AVAILABLE RECORDS:
[Start of Attachment]
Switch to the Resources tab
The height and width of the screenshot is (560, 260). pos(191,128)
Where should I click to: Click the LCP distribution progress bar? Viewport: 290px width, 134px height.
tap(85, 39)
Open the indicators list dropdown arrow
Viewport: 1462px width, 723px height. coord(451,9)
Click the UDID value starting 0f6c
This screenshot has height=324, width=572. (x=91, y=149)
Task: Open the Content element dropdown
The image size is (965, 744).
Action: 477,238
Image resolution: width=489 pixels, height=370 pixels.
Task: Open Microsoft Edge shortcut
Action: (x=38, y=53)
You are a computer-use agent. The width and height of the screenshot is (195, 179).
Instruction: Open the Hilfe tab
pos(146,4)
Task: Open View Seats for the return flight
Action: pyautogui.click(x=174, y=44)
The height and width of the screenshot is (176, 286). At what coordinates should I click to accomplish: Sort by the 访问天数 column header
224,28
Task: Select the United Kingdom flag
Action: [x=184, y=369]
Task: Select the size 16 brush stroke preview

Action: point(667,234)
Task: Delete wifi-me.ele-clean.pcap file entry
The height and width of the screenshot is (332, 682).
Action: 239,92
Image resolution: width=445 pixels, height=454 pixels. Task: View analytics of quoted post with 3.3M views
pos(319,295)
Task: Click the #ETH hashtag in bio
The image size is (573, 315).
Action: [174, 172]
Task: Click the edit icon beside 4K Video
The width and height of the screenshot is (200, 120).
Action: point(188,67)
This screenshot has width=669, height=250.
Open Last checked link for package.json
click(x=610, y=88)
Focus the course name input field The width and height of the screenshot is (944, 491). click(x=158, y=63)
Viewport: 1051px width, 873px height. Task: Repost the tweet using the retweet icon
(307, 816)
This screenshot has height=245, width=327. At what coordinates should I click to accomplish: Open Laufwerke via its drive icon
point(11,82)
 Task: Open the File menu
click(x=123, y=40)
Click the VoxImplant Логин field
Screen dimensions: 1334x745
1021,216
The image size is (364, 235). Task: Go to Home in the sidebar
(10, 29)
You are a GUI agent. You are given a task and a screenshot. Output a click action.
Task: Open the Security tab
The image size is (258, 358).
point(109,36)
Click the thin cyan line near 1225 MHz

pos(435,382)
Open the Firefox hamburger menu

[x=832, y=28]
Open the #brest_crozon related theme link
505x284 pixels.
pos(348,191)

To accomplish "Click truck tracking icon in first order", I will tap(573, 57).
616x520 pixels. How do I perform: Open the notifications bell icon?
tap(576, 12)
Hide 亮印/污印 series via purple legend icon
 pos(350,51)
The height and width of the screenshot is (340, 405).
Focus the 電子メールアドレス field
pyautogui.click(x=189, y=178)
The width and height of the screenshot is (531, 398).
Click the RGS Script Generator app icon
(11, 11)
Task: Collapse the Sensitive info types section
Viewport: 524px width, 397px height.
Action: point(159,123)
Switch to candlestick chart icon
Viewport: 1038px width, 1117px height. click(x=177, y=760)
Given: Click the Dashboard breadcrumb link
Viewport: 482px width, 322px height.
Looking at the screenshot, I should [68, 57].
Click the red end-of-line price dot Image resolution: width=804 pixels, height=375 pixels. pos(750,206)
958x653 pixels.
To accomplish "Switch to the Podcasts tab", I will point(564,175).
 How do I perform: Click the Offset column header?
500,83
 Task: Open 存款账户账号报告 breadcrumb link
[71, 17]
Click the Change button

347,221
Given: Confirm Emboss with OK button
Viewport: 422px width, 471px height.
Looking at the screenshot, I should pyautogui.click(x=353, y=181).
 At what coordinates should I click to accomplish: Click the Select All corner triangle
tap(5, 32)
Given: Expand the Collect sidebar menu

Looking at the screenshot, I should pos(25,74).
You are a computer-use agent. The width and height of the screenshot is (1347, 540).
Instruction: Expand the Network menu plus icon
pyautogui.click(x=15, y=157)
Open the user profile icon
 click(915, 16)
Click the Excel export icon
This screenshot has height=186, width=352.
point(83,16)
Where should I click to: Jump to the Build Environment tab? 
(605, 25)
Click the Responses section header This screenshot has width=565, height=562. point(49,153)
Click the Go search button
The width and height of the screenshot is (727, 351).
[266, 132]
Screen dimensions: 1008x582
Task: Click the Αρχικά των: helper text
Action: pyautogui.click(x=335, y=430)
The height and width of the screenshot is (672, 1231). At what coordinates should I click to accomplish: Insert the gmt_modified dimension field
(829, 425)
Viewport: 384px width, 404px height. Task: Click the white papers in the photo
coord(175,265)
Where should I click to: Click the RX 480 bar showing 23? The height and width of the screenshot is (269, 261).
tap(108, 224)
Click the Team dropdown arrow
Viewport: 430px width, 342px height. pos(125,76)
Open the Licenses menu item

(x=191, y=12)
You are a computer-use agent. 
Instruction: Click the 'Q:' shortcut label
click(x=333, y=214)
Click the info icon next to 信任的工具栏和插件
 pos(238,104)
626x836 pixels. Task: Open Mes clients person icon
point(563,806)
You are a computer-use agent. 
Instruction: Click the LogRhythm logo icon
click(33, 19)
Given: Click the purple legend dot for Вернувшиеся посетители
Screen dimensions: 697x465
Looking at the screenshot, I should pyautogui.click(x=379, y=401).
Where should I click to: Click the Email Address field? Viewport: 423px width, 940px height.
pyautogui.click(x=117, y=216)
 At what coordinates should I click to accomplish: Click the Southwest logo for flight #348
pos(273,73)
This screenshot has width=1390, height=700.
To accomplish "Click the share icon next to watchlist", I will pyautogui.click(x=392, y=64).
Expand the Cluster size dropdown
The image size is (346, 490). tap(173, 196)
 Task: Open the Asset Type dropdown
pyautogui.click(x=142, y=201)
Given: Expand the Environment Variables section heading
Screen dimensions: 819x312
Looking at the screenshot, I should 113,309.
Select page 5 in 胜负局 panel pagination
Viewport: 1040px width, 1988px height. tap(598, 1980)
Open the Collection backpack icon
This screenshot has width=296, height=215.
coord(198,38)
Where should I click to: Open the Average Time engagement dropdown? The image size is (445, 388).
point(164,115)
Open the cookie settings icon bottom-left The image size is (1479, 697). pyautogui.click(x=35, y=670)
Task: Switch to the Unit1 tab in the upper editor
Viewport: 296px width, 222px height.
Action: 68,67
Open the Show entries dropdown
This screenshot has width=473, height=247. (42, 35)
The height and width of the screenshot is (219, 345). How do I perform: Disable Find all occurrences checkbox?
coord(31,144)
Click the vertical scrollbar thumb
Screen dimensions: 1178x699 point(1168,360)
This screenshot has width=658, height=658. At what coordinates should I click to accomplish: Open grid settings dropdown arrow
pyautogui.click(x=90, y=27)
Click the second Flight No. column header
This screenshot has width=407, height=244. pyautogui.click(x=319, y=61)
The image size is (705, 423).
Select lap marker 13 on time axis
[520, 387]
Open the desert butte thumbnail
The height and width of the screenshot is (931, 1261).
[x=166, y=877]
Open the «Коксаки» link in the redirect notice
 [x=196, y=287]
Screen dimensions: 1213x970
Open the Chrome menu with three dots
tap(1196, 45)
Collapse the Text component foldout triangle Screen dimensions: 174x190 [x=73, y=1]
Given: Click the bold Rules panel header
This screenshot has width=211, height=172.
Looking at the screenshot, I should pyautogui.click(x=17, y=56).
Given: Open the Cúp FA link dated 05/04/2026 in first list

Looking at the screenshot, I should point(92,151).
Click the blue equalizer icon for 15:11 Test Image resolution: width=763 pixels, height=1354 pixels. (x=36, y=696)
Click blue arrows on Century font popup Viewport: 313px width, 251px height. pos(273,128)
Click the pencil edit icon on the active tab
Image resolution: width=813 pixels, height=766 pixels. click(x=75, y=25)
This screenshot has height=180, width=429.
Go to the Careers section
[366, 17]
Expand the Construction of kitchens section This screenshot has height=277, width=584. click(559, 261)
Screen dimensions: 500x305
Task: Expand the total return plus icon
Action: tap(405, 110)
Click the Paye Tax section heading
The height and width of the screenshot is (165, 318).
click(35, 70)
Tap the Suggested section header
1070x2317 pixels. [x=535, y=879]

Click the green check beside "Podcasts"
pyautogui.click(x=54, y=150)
[End of Attachment]
PROMPT: Considering only the material above, set down every line from the one with "Screen dimensions: 1213x970" to the one with "Given: Click the bold Rules panel header", inclusive, exactly as written.

FINISHED EXERCISE:
Screen dimensions: 1213x970
Open the Chrome menu with three dots
tap(1196, 45)
Collapse the Text component foldout triangle Screen dimensions: 174x190 [x=73, y=1]
Given: Click the bold Rules panel header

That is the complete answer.